See onnxjs\tests\onnx.ts for a TypeScript/JavaScript example, general usage:

const session = await ort.InferenceSession.create('./model.onnx');
const results = await session.run({
    text: new ort.Tensor(["Your text here."], [1,1]),
    isnegative: new ort.Tensor([''], [1,1]),
    importance: new ort.Tensor('float32', [''], [1,1]),
});
const result = results['PredictedLabel.output'].data[0];
const score = results['Score.output'].data[Number(result)];

Repo layout / structure

Folder structure of this repo:

  • comments: several .csv files of code review comments
  • Maui: desktop app for classifying data, see MLTrainer app
  • ml.net: contains C# projects related to ML.NET usage, creating .zip or .onnx files
  • onnxjs: JS test project for the .onnx model

MLTrainer app

If you're here to update comments/classified.csv, we have a CI archive of the app, so you don't have to build it from source.

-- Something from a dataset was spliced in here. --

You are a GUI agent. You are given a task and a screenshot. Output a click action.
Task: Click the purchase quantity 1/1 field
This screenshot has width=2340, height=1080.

Find a commit on GitHub, and click a status for either Windows or Mac:

GitHub Status

Click on Summary:

GitHub Summary

Scroll to the bottom, and pick either a Windows or Mac build:

GitHub Artifacts

The Windows build contains an MLTrainer.exe inside, you can unzip this somewhere and run it.

The Mac build contains an MLTrainer-1.0.pkg inside. You can simply install it and run /Applications/MLTrainer.app afterward.

Note that you may need to bypass various signing prompts, as this app is not digitally signed. Mac you will need to go to System Preferences > Security & Privacy to run an unsigned .pkg installer.

Notes about Inputs

The model is meant to be passed individual sentences. If you need to classify paragraphs of text, it is recommended to split the text into sentences and match each against the model.

The model is trained with all GitHub handles removed and replaced with @github, you should apply this same replacement with your own input text using the regex:

const regex:RegExp = /\B@([a-z0-9](?:-(?=[a-z0-9])|[a-z0-9]){0,38}(?<=[a-z0-9]))/gi;
const replaced = text.replace(regex, '@github');

Additionally, inline code blocks such as:

This is a sentence with a `CodeBlock();`. Nice?

Are replaced via #code:

const regex:RegExp = /`+[^`]+`+/gi;
const replaced = text.replace(regex, '#code');

URLs are replaced with #url:

const regex:RegExp = /\b(https?|ftp|file):\/\/[\-A-Za-z0-9+&@#\/%?=~_|!:,.;]*[\-A-Za-z0-9+&@#\/%=~_|]/gi;
const replaced = text.replace(regex, '#url');

Trailing punctuation should be replaced such as:

const regex:RegExp = /(\.|!|\?|;|:)+$/g;
const replaced = text.replace(regex, '');

Leading/trailing blank space should also be replaced:

const final = text.trim();

mlnet .NET Global Tool

Install with:

dotnet tool install --global mlnet

And you can train, such as:

mlnet classification --dataset comments/classified.csv --label-col 1 --has-header true --train-time 10

This outputs a folder named SampleClassification in the current directory. It's not exactly the same output the ML.NET Model Builder outputs, but this should also work on a Mac.

See the ML.NET docs for more info.

Generate Projects in ml.net folder

Run train.ps1.

Note there are additional manual edits we would lose if running this again. You might discard some of the changes, or compare the diff.

Updating the Model

Open ml.net\InclusiveCodeReviews.sln in VS, and run InclusiveCodeReviews.Convert project.

This will update InclusiveCodeReviews.Model\MLModel.zip and onnxjs\model.onnx in-place.

To test model.onnx, run npm test in the onnxjs directory.